### Given request
Turn the records below into a numbered list, starting at the line that has "Open the 완료후 취소 tab" and ending after the line that has "Action: tap(146, 452)". Leave out any blank lines.

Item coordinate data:
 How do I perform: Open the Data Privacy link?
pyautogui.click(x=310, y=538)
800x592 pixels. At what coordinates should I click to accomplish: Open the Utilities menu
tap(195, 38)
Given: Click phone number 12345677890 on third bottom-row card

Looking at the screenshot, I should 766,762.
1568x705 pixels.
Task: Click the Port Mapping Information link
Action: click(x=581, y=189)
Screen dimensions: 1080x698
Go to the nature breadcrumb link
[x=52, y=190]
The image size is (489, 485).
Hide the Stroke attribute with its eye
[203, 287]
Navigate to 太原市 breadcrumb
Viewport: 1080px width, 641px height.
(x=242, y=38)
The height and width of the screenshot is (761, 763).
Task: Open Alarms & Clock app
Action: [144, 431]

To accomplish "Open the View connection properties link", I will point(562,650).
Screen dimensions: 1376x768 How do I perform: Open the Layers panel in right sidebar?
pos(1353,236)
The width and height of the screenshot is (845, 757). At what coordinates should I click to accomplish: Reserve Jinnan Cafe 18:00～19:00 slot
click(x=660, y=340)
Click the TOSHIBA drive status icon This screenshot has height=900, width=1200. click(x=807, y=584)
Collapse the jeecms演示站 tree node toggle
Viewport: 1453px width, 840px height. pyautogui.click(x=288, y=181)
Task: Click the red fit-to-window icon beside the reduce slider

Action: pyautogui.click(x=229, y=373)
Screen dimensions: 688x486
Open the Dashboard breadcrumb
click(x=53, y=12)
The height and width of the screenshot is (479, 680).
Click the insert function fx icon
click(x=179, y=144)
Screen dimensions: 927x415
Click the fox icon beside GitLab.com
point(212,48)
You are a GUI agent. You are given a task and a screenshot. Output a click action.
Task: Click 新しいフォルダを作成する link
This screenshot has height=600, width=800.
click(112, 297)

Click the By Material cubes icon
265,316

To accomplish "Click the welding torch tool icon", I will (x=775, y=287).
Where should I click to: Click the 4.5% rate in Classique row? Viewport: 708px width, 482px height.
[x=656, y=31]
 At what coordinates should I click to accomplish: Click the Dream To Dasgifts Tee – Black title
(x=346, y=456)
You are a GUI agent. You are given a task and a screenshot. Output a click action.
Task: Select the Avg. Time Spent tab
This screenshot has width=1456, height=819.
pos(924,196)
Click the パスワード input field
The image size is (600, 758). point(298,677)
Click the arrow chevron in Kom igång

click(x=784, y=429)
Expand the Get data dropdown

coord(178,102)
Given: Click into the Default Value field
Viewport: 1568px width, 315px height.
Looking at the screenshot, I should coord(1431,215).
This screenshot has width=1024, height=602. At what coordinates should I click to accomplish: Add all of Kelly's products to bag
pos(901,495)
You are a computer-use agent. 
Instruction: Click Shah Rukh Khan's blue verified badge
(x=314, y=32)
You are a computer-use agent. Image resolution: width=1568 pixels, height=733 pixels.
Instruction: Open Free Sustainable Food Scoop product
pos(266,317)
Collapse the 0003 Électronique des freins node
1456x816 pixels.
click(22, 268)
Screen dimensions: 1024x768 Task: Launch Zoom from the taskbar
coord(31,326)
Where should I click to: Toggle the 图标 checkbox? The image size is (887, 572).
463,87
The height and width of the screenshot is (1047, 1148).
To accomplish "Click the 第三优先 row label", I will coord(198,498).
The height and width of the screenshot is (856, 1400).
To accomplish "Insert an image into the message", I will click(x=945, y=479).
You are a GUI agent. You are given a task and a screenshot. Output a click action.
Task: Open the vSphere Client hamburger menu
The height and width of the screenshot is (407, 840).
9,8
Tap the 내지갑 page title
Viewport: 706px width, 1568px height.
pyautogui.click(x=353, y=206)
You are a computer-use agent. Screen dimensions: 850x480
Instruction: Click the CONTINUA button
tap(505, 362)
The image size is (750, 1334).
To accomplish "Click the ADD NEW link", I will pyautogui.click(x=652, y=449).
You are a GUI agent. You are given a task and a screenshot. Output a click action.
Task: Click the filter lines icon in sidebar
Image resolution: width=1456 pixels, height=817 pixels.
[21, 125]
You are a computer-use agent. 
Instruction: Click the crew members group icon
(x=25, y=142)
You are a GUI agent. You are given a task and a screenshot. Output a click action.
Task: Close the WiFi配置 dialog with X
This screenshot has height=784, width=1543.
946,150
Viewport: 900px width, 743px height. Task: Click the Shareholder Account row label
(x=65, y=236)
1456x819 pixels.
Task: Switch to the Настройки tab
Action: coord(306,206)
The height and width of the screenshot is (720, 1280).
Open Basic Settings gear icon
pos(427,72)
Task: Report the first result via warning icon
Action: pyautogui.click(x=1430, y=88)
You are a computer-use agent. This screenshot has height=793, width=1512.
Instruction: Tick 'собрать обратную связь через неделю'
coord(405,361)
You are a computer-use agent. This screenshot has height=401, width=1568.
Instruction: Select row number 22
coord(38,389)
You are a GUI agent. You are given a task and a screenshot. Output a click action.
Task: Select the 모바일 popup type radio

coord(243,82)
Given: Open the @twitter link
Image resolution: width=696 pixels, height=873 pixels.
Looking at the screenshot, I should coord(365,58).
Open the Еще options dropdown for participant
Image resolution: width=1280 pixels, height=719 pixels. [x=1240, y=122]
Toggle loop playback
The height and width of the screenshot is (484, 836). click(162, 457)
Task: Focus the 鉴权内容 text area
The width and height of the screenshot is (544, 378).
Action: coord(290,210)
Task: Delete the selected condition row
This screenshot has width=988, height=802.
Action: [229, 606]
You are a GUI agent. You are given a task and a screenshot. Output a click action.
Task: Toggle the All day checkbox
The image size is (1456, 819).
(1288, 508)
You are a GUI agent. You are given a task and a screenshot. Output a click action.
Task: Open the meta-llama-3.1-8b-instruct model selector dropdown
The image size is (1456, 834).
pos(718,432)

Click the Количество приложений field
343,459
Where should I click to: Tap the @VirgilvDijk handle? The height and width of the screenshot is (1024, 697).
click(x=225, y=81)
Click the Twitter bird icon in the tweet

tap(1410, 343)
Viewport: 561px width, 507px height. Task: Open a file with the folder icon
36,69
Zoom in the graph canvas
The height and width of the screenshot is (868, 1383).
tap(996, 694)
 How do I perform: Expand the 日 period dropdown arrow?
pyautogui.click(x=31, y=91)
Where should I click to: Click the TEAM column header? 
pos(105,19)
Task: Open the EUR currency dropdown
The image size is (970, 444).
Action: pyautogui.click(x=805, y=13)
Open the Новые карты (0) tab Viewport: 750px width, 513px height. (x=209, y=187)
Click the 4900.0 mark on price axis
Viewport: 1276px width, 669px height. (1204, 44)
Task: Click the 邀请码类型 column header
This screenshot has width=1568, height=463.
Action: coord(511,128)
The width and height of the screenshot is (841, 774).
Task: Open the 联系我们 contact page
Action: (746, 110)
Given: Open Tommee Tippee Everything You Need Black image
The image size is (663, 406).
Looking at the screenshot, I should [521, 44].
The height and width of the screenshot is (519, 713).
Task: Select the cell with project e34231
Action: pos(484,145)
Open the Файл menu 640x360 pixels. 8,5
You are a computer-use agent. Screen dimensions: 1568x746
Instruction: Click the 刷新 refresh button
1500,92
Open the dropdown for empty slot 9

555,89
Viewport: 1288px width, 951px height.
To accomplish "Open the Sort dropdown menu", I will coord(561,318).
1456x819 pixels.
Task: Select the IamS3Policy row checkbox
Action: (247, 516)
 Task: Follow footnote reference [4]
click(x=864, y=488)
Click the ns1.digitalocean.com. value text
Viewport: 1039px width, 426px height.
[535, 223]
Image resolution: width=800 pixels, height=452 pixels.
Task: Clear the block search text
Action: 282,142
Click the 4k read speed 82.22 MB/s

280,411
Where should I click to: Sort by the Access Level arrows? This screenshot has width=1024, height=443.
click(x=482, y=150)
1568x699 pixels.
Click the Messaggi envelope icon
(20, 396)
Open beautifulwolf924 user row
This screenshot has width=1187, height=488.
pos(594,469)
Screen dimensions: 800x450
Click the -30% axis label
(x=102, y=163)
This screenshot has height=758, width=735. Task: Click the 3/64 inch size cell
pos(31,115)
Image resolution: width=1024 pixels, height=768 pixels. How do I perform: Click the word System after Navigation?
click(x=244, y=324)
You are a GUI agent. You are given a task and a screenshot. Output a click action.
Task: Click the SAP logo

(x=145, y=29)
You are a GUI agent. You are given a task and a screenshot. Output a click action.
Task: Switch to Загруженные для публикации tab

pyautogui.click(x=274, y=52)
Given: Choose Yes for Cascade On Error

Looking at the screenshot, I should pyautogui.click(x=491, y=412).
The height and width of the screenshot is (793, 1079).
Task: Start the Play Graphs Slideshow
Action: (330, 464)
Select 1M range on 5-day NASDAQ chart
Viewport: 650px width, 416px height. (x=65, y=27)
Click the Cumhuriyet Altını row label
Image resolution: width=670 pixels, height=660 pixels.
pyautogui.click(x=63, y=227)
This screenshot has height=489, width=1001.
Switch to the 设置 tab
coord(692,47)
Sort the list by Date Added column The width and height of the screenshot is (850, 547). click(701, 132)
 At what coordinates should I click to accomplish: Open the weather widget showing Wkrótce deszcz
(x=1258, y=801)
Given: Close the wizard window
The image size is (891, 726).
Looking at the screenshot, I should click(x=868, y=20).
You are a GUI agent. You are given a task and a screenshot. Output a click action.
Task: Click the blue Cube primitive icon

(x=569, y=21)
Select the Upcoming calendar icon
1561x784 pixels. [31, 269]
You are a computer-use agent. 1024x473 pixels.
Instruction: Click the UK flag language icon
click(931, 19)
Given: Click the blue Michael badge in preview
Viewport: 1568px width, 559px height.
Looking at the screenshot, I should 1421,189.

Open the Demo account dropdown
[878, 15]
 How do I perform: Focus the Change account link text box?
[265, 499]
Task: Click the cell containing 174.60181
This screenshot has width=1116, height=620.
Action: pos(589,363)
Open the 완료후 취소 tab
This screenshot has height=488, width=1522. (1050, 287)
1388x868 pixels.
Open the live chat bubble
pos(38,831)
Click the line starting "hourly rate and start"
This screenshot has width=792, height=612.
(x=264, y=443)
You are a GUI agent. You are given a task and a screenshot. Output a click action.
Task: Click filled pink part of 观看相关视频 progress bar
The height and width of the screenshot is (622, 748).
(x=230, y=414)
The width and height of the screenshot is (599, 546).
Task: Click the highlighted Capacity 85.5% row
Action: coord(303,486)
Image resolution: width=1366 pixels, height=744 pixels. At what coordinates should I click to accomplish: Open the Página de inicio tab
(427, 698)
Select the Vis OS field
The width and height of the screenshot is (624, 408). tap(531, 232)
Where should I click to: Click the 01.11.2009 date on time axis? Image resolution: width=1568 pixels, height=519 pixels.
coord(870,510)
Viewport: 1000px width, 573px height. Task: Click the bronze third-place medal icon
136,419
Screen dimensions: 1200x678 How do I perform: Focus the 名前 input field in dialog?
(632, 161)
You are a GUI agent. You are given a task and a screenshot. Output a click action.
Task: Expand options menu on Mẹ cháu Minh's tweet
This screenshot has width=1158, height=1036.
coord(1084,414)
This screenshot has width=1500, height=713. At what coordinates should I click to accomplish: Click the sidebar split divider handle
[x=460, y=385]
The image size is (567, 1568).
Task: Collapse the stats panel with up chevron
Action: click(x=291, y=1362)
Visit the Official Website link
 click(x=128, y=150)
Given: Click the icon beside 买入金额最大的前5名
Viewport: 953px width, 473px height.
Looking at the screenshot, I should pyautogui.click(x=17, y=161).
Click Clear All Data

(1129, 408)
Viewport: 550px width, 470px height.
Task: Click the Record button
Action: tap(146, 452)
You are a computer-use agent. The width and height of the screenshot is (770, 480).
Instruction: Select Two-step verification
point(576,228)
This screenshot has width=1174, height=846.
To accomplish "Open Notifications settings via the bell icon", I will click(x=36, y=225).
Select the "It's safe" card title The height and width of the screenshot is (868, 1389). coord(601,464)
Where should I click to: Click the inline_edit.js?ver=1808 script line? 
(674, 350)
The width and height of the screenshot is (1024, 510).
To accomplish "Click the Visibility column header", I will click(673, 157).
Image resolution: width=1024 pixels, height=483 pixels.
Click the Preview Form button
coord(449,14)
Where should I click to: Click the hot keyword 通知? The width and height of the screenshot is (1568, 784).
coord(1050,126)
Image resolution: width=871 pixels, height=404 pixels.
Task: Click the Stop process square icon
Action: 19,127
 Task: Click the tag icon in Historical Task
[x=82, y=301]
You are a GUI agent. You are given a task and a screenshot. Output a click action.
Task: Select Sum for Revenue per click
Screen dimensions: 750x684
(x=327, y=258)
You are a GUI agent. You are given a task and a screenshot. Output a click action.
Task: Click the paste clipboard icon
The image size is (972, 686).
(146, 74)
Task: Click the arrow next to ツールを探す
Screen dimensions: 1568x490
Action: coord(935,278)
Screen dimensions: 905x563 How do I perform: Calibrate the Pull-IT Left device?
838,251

### Expected answer
1. Open the 완료후 취소 tab
2. This screenshot has height=488, width=1522. (1050, 287)
3. 1388x868 pixels.
4. Open the live chat bubble
5. pos(38,831)
6. Click the line starting "hourly rate and start"
7. This screenshot has width=792, height=612.
8. (x=264, y=443)
9. You are a GUI agent. You are given a task and a screenshot. Output a click action.
10. Task: Click filled pink part of 观看相关视频 progress bar
11. The height and width of the screenshot is (622, 748).
12. (x=230, y=414)
13. The width and height of the screenshot is (599, 546).
14. Task: Click the highlighted Capacity 85.5% row
15. Action: coord(303,486)
16. Image resolution: width=1366 pixels, height=744 pixels. At what coordinates should I click to accomplish: Open the Página de inicio tab
17. (427, 698)
18. Select the Vis OS field
19. The width and height of the screenshot is (624, 408). tap(531, 232)
20. Where should I click to: Click the 01.11.2009 date on time axis? Image resolution: width=1568 pixels, height=519 pixels.
21. coord(870,510)
22. Viewport: 1000px width, 573px height. Task: Click the bronze third-place medal icon
23. 136,419
24. Screen dimensions: 1200x678 How do I perform: Focus the 名前 input field in dialog?
25. (632, 161)
26. You are a GUI agent. You are given a task and a screenshot. Output a click action.
27. Task: Expand options menu on Mẹ cháu Minh's tweet
28. This screenshot has width=1158, height=1036.
29. coord(1084,414)
30. This screenshot has width=1500, height=713. At what coordinates should I click to accomplish: Click the sidebar split divider handle
31. [x=460, y=385]
32. The image size is (567, 1568).
33. Task: Collapse the stats panel with up chevron
34. Action: click(x=291, y=1362)
35. Visit the Official Website link
36.  click(x=128, y=150)
37. Given: Click the icon beside 买入金额最大的前5名
38. Viewport: 953px width, 473px height.
39. Looking at the screenshot, I should pyautogui.click(x=17, y=161).
40. Click Clear All Data
41. (1129, 408)
42. Viewport: 550px width, 470px height.
43. Task: Click the Record button
44. Action: tap(146, 452)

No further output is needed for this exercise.